## Record extracts
=======
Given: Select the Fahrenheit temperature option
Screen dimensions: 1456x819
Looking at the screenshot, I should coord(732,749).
=======
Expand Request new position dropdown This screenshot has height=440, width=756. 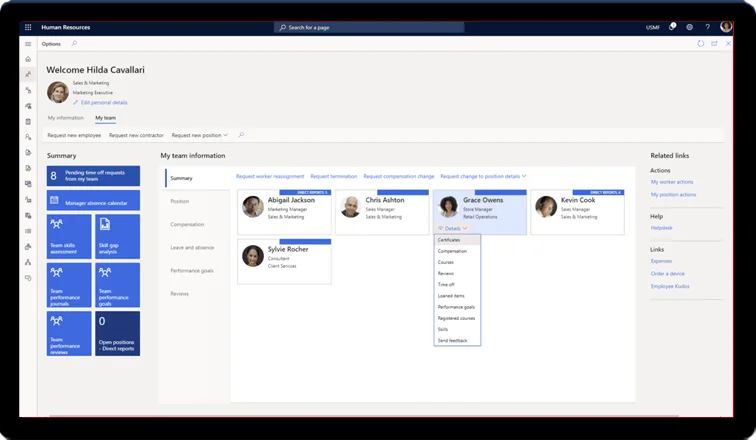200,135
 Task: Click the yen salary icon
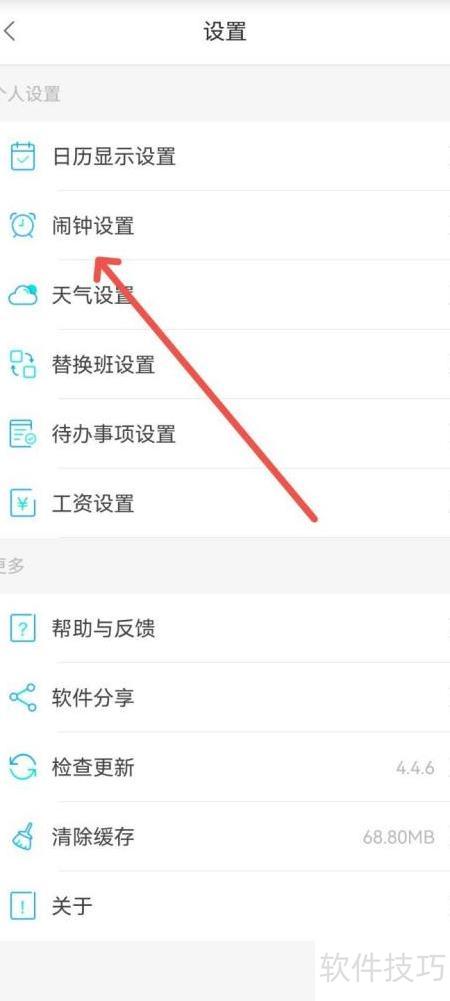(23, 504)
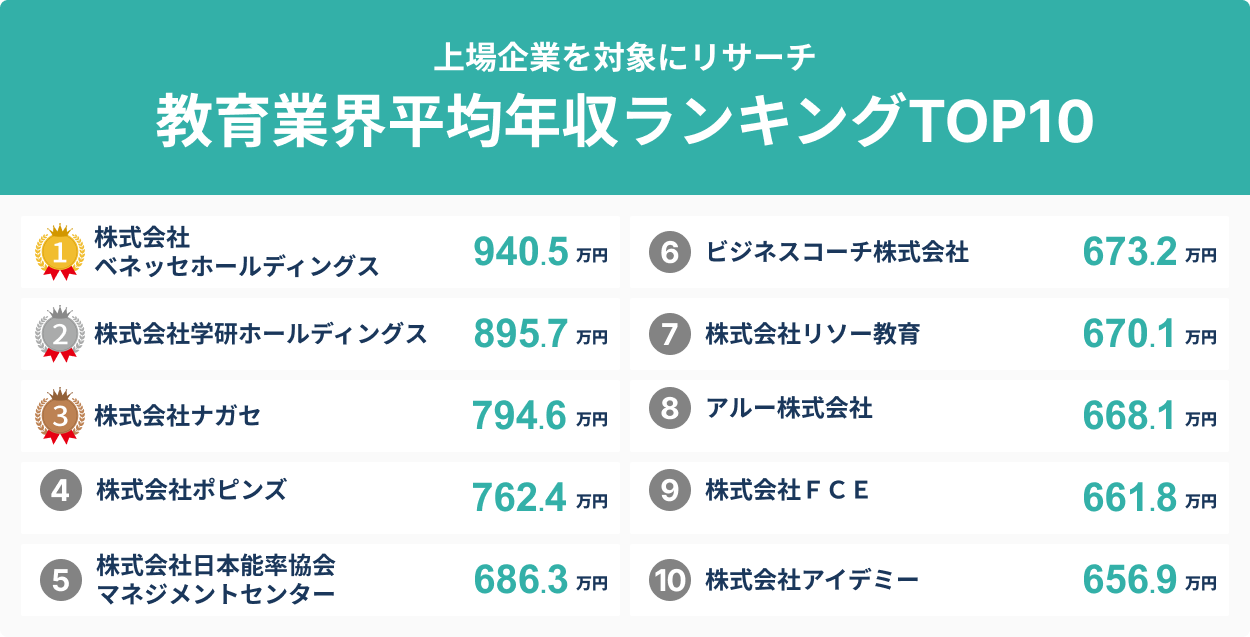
=======
## Given instruction
Could you copy out, without any change, the stretch of the records from the line containing "Given: Select the" through the line containing "Looking at the"?

## Solved exercise
Given: Select the Fahrenheit temperature option
Screen dimensions: 1456x819
Looking at the screenshot, I should coord(732,749).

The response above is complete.